* _TASK OBJECTIVE_
In the records below, take the line containing "Click the gray star beside board preview" and every line following it, and write them out exactly.

* _LISTED RECORDS_
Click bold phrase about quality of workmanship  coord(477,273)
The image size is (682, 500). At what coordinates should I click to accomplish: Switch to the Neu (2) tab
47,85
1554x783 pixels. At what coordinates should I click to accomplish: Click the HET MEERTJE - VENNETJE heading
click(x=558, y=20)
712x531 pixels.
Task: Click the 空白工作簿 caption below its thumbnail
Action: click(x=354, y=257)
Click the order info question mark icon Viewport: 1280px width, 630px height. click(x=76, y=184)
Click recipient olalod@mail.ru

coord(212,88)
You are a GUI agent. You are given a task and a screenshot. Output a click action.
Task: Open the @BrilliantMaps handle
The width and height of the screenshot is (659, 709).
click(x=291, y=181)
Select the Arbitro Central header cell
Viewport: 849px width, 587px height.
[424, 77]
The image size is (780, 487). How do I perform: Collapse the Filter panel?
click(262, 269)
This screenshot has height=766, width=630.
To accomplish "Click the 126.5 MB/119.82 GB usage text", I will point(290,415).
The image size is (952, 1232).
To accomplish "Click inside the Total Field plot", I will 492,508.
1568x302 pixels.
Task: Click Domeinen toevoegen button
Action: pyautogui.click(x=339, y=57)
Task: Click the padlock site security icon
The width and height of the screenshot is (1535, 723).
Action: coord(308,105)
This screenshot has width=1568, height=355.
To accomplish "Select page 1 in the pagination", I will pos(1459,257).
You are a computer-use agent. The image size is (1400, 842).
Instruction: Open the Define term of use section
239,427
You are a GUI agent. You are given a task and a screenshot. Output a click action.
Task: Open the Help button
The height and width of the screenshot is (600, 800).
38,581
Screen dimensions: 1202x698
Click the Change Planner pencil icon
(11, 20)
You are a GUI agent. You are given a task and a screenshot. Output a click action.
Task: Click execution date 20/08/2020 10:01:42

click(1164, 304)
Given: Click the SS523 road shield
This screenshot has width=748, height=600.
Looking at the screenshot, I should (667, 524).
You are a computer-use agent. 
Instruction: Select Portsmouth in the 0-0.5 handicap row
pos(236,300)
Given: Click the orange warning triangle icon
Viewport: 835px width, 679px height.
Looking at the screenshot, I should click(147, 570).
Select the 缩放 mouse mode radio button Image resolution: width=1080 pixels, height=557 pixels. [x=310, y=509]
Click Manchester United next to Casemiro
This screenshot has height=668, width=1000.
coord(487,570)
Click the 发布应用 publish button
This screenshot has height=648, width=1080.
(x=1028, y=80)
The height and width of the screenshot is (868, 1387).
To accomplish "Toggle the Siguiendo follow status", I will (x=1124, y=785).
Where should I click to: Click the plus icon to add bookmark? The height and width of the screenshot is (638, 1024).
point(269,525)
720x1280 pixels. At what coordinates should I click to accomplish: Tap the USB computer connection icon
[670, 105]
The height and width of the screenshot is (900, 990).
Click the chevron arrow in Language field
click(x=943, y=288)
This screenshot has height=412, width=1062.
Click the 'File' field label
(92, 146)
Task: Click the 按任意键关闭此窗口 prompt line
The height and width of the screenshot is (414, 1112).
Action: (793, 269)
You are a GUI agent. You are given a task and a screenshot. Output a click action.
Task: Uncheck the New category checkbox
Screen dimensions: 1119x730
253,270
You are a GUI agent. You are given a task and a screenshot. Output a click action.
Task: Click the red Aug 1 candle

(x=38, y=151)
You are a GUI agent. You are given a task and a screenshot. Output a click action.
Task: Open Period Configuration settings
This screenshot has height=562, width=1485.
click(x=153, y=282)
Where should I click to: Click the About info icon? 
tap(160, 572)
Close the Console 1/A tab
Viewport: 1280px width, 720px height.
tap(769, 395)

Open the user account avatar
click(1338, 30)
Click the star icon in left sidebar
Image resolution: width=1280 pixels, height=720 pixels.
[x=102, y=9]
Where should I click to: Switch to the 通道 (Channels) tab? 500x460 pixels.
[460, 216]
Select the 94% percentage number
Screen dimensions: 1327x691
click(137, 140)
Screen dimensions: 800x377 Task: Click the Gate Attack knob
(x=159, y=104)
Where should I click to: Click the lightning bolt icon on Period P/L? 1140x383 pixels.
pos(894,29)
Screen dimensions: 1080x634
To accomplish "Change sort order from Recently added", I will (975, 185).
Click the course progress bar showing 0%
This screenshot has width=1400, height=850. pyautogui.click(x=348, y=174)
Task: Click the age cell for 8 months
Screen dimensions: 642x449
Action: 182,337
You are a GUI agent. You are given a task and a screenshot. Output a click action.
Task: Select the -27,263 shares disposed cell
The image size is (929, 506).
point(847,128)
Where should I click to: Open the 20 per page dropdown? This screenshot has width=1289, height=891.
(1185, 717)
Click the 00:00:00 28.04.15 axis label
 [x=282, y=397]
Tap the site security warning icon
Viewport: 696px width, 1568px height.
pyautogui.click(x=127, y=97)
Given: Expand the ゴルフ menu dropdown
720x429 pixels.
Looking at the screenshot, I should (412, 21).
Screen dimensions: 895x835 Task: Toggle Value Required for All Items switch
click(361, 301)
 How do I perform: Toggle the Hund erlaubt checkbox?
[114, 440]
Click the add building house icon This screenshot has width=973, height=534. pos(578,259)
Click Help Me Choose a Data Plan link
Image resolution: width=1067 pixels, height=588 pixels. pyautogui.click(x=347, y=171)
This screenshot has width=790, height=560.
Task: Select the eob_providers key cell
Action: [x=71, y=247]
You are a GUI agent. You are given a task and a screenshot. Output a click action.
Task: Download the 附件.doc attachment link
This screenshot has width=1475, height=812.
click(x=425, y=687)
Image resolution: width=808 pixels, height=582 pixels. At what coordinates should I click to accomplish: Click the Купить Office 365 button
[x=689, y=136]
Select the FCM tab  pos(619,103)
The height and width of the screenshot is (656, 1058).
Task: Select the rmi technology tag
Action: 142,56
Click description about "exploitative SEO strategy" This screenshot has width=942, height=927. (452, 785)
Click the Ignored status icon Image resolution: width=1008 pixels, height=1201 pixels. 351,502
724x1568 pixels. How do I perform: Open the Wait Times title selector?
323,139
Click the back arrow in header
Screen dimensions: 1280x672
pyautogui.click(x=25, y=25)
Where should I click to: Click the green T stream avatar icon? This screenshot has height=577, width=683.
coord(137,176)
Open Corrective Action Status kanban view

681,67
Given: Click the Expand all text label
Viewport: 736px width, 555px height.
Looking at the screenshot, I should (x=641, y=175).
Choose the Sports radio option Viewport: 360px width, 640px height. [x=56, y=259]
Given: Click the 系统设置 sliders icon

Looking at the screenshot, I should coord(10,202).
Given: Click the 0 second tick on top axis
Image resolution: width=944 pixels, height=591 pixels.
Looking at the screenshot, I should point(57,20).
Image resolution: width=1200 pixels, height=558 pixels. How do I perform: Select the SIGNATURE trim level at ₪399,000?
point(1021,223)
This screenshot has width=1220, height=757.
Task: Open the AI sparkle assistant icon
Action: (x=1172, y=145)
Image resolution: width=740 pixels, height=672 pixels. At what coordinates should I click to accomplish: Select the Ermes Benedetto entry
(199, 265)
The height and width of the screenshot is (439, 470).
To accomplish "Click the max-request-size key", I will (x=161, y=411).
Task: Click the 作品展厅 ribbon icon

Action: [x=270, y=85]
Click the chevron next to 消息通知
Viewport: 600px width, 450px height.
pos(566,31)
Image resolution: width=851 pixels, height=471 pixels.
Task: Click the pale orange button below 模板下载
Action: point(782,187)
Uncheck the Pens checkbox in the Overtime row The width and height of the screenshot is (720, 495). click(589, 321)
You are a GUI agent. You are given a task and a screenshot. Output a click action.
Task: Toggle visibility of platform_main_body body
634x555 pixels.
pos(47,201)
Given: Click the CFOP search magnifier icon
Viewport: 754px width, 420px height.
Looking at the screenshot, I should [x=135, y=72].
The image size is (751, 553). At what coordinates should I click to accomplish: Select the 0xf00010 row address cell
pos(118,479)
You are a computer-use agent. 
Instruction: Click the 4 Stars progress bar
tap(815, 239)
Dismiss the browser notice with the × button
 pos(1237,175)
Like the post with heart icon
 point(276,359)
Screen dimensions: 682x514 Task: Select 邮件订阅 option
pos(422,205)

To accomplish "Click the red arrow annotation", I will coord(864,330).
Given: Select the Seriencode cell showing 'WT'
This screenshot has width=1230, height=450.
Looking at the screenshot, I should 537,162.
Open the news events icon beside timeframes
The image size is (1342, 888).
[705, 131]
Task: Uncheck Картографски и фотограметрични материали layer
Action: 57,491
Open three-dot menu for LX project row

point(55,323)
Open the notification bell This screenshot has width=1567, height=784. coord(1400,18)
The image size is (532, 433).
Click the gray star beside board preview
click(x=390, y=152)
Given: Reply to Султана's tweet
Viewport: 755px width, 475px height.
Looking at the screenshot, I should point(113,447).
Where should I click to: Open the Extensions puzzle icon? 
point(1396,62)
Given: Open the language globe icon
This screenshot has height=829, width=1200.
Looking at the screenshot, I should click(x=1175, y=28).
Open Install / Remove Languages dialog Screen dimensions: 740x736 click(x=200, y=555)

* _RESULT OF THE TASK_
Click the gray star beside board preview
click(x=390, y=152)
Given: Reply to Султана's tweet
Viewport: 755px width, 475px height.
Looking at the screenshot, I should point(113,447).
Where should I click to: Open the Extensions puzzle icon? 
point(1396,62)
Given: Open the language globe icon
This screenshot has height=829, width=1200.
Looking at the screenshot, I should click(x=1175, y=28).
Open Install / Remove Languages dialog Screen dimensions: 740x736 click(x=200, y=555)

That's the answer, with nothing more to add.